Those are tools humans use to created output directly to speed up a process. The equivalent argument for AI would be if the typewriter wrote you a novel based on what you asked it to write, and then everyone else's typewriter might create the same/similar novel if it's averaging all of the same human data input. This leads to a cultural inbreeding of sorts since the data that went into it was curated to begin with.

The real defining thing to remember is that humans don't need AI, but AI needs human data.

Humans also need human data. You might be better than I, but at least for myself, I know that I am just a weighted pattern matcher with a some stochasticity mixed in.

I don't think the idea of painstakingly writing out a book, and then having a printing press propagate your book so that all can easily reproduce the idea in their own mind, is so very different.

I think this is why the real conversation here is about the lossiness of the data, where the "data" is conveying a fundamental idea. Put another way, human creativity is iterative, and the reason we accept "innovative" ideas is that we have a shared understanding of a body of work, a canon, and the real innovation is taking the canon and mixing it up with one new innovation.

I'm not even arguing that AI is net good or bad for humanity. Just that it really isn't so different than the printing press. And like the Bible was to the printing press, I think the dominant AI model will greatly shape human output for a very long time, as the new "canon" in an otherwise splintered society, for good and for bad.

Proprietary models, with funding and existing reach (like the Catholic Church when the Gutenberg press came along), will dominate the mental space. We already have Martin Luther's nailing creeds to the door of that church, though.

Still, writing by hand does still have special meaning, encoding additional information that is not conveyed by printing press.
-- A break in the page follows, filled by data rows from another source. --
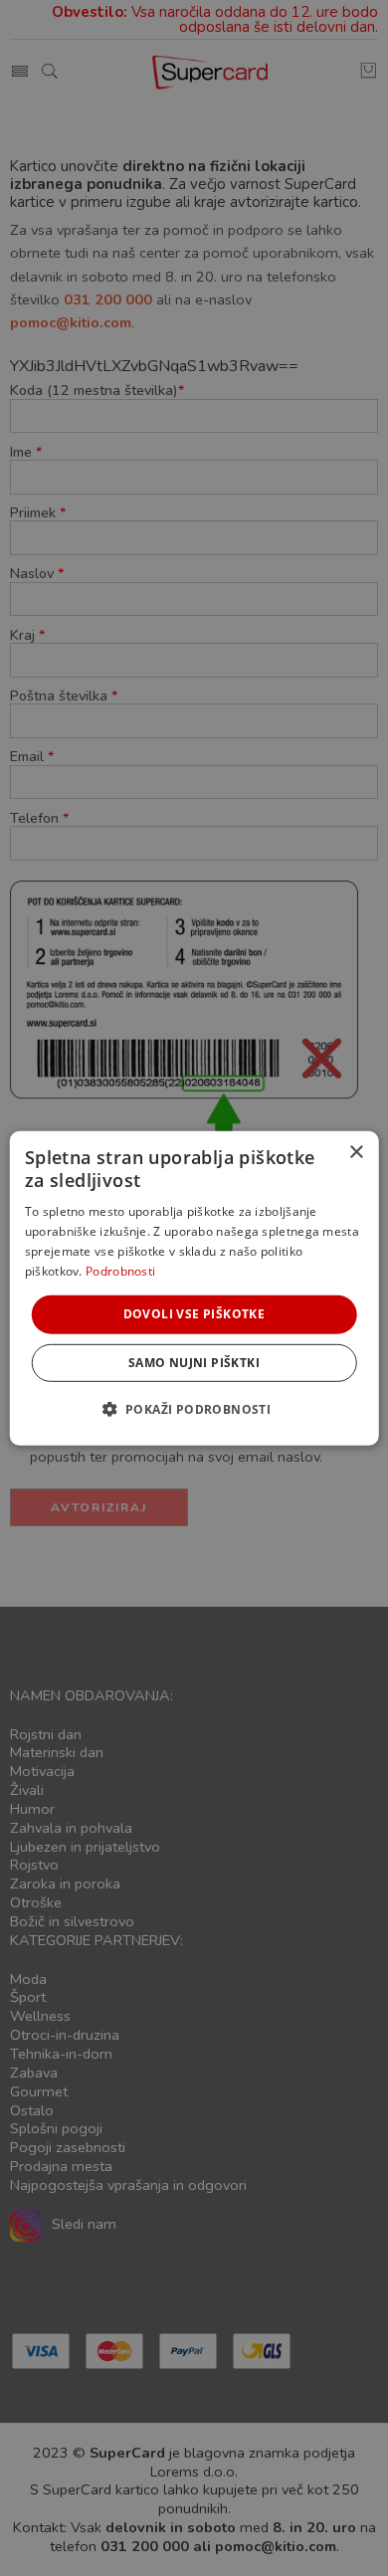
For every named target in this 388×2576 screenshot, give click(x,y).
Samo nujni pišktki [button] (194, 1362)
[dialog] (194, 1287)
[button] (194, 1409)
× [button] (355, 1151)
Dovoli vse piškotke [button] (194, 1313)
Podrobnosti (120, 1270)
But then as now, that additional meaning is mostly only accessible to those closest to you, that have more shared experiences with you.

I'll accept that there's an additional distinction, though, since layers of communication will be imported and applied without understanding of their context; ideas replaced, filled in, rather than stripped. But let's be honest: every interpretation of a text was already distinct and uniquely an individual's own, albeit likely similar to those that shared an in-group.

AI upsets the balance between producers and consumers, but not in the way that it's easier for more people to be producers, but in this day in age, that there is so little time left to be a consumer when everyone you know can be such a prolific producer.

Edit: typewriters and printing presses also need human data

> Just that it really isn't so different than the printing press.

The part that makes the goals of the AI crowd an entirely different beast from things like the printing press is that the printing press doesn't think for anyone. It just lets people reproduce their own thoughts more widely.

The printing press lets people reproduce other people's thoughts more widely. As to reproducing your own thoughts more widely, this is why I was describing a cultural "canon" as being the foundation upon which new ideas can be built. In the AI world, the "new" idea is effectively just the prompt (and iterative direction); everything else is a remix of the canon. But pre-AI, in order for anyone to understand your new idea, you had to mix it into the existing canon as well.

Edit: to be abundantly clear, I'm not exactly hoping AI can do very well. It seems like it's going to excel at automating the parts of software development that I legitimately enjoy. I think that's also true for other creator-class jobs that it threatens.

Humans/life don't need data. Life survives off of experience and evolutionary pressures. Data is a watered-down/digitized form of experience meant as a replication of that experience, the same way you can hear/analyze music on your computer. It's just usually close enough that most people can't tell the difference. All of that was fed by human "data", which means AI as ultimately a copy of evolutionary pressures that it never went through.

Typewriter/printing presses are for faster propagation or execution. AI in the cultural sense is about replication, hence the Artificial Intelligence tag. Typewriters aren't attempting to replicate or substitute, they are tools like a hammer. They are designed to be operated by humans since they are analog in nature, like your keyboard. AI doesn't need a keyboard, it's operating off our end contributions directly. It cares about the final, digitized form of the novels we feed it, no how we made it or came up with it.

That is the key difference here. It is the same thing when someone creates something based on their own direct experiences versus someone who is simply copying something. It is why AI art for example is increasingly looking bizarre in my opinion: it's completely recycled/fake.